Tuesday, April 27, 2010

Okinawa mayors stage sit-in at Diet to seek U.S. base removal

    Apr 27 01:28 AM US/Eastern

    TOKYO, April 27 (AP) - (Kyodo) — Okinawa mayors and citizens staged a sit-in in front of Diet members' buildings on Tuesday to call for the relocation of a U.S. Marine base out of the southernmost prefecture, as the government struggles to solve the issue by the self-imposed deadline of May 31.

    Demonstrators who were among 90,000 participants of a mass rally Sunday in the village of Yomitan, Okinawa, to seek the removal of the U.S. Marine Corps' Futemma Air Station repeated their slogan of rejecting any new base construction in the prefecture.

    Setsuko Oshiro, head of a women's group in Okinawa, asked, "Why is the base problem in Okinawa neglected? Why do we have to bear the possible crash of helicopters?"
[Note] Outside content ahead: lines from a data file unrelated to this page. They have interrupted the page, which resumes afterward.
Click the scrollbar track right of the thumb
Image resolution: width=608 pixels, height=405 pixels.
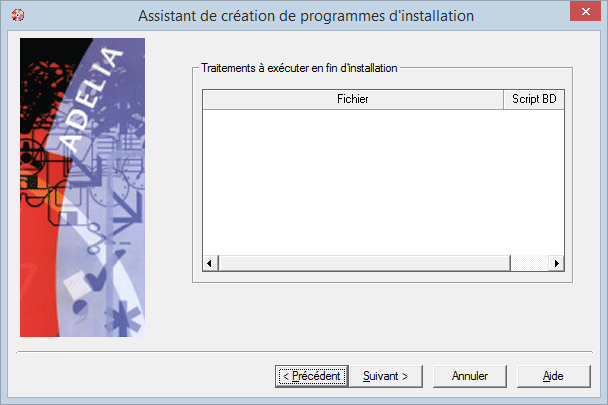(x=530, y=263)
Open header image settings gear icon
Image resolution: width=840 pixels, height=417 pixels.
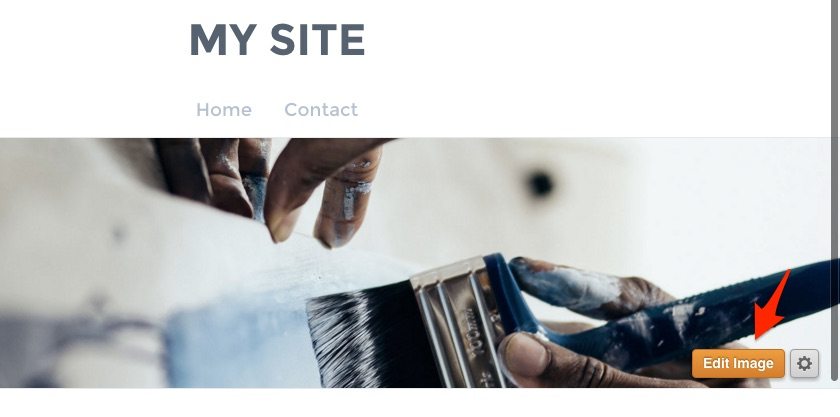[804, 363]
    Mayor Yoichi Iha of Ginowan, the city hosting the Futemma facility, criticized the Japanese and U.S. governments for the lack of progress in implementing the agreed-on return of the land occupied by the U.S. facility.

    "Fourteen years have passed since Japan and the United States agreed on the land return, but the airfield remains a major impediment to the city's urban planning and economic development," Iha said.
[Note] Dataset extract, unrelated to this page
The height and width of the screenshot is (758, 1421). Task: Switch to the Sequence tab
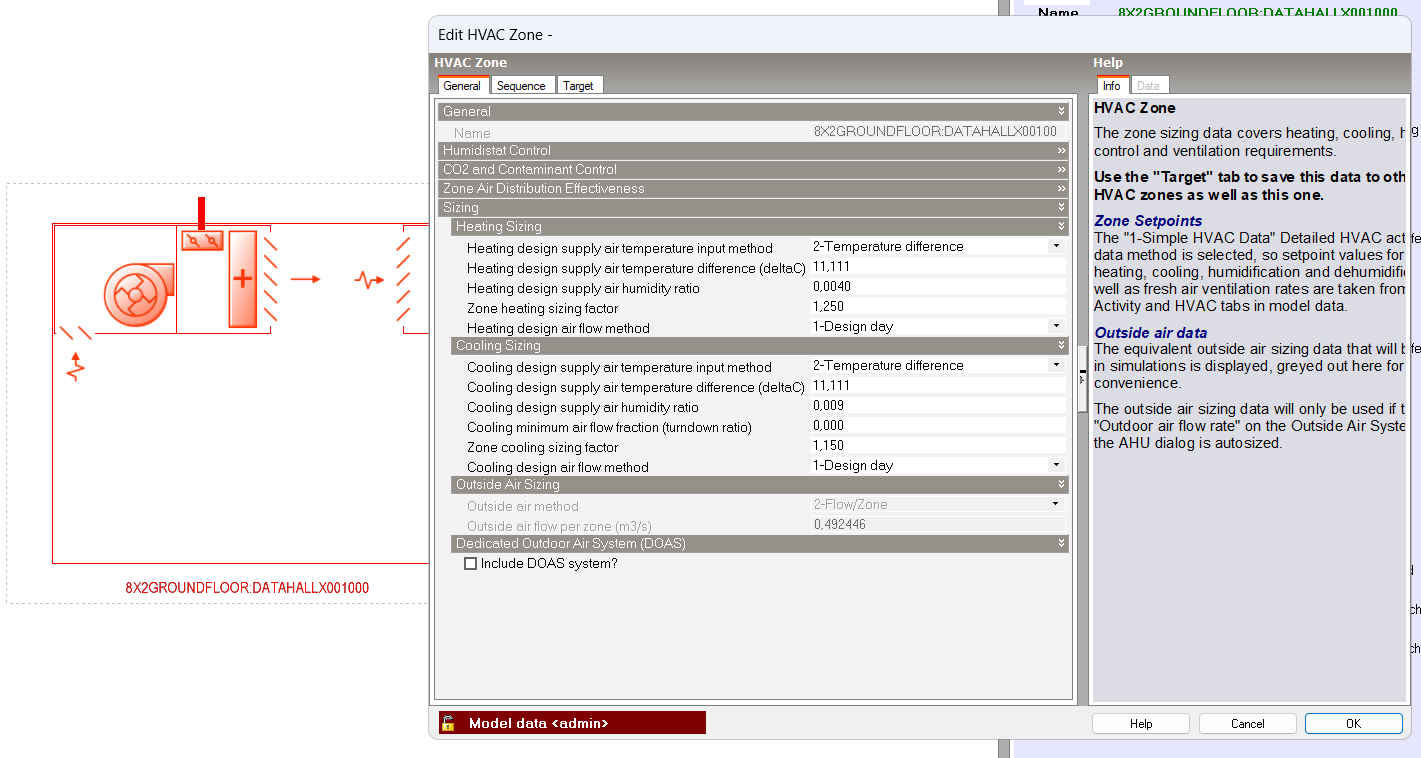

    Japan and the United States agreed in 1996 that the land of the Futemma facility in a crowded residential area will be returned to locals within five to seven years after a gang-rape of a local schoolgirl in the prefecture the previous year fueled outrage among residents.

    The two countries reached an accord in 2006 to relocate heliport functions of the Futemma base to a less densely populated coastal area of the Marines' Camp Schwab in Nago, also in Okinawa.

    Nago Mayor Susumu Inamine said he "believes in" Prime Minister Yukio Hatoyama, who has pledged to try to move the Futemma airstrip out of Okinawa or even abroad. "I'd like the premier to clearly show a road map" toward the base relocation out of the prefecture, he said.

    According to government sources, the government is considering modifying the current Japan-U.S. relocation plan. A pile-supported platform would be built in shallow waters off the coast in Nago, which is expected to reduce the impact on the local marine environment compared with the existing one requiring land reclamation.